§ HOW TO COMPLETE THIS TASK
Retype every entry word for word. Omit the pictures.

EXTRACTED RECORDS START

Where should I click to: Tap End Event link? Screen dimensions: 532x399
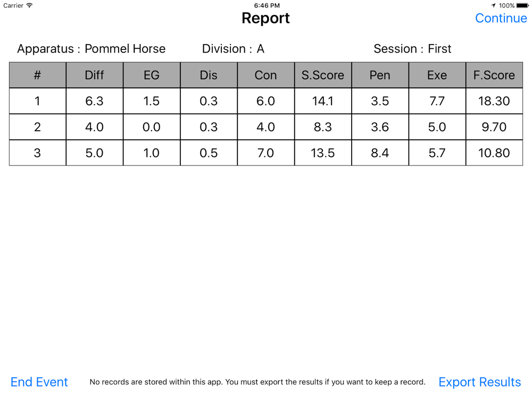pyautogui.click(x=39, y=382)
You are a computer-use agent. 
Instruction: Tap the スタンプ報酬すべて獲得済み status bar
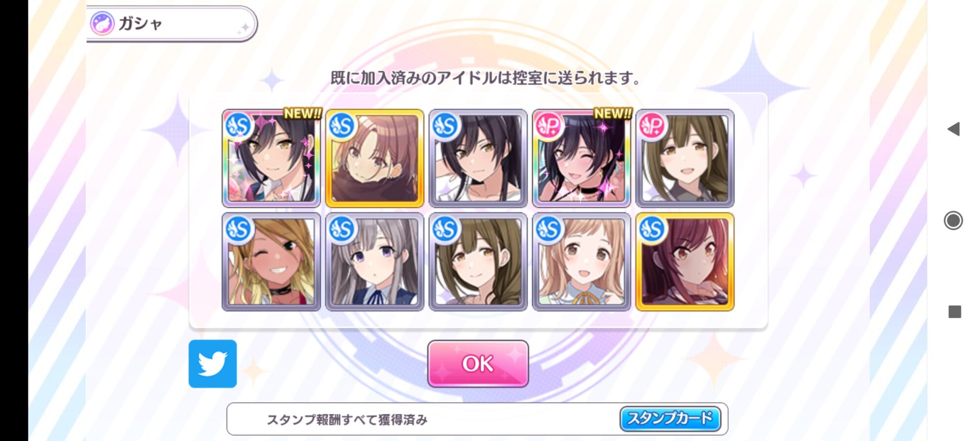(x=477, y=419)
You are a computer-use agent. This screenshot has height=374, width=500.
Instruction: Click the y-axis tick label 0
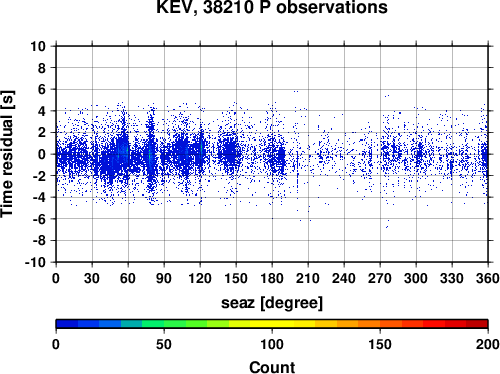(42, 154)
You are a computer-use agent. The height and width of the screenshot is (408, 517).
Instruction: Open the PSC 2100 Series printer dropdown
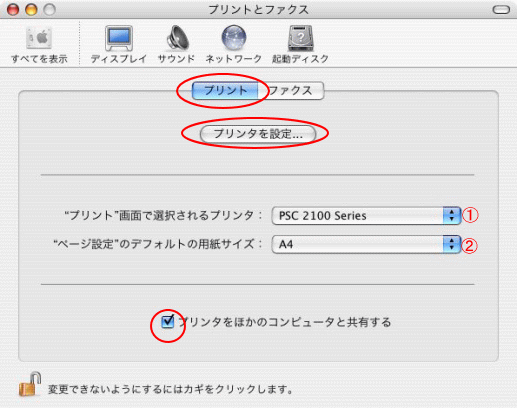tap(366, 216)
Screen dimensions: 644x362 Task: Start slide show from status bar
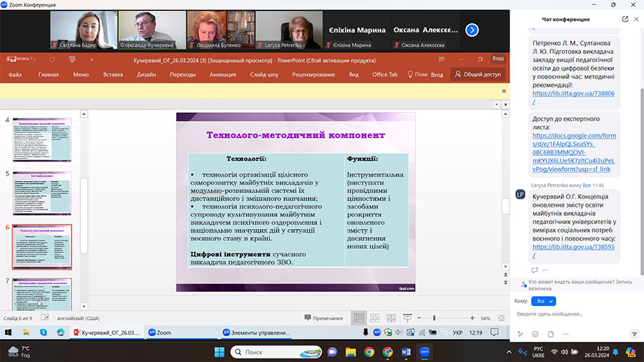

EXTRACTED RECORDS END

§ FINAL ANSWER
Where should I click to: Tap End Event link? Screen dimensions: 532x399
pyautogui.click(x=39, y=382)
You are a computer-use agent. 
Instruction: Tap the スタンプ報酬すべて獲得済み status bar
(x=477, y=419)
You are a computer-use agent. This screenshot has height=374, width=500.
Instruction: Click the y-axis tick label 0
(42, 154)
You are a computer-use agent. The height and width of the screenshot is (408, 517).
Instruction: Open the PSC 2100 Series printer dropdown
tap(366, 216)
Screen dimensions: 644x362 Task: Start slide show from status bar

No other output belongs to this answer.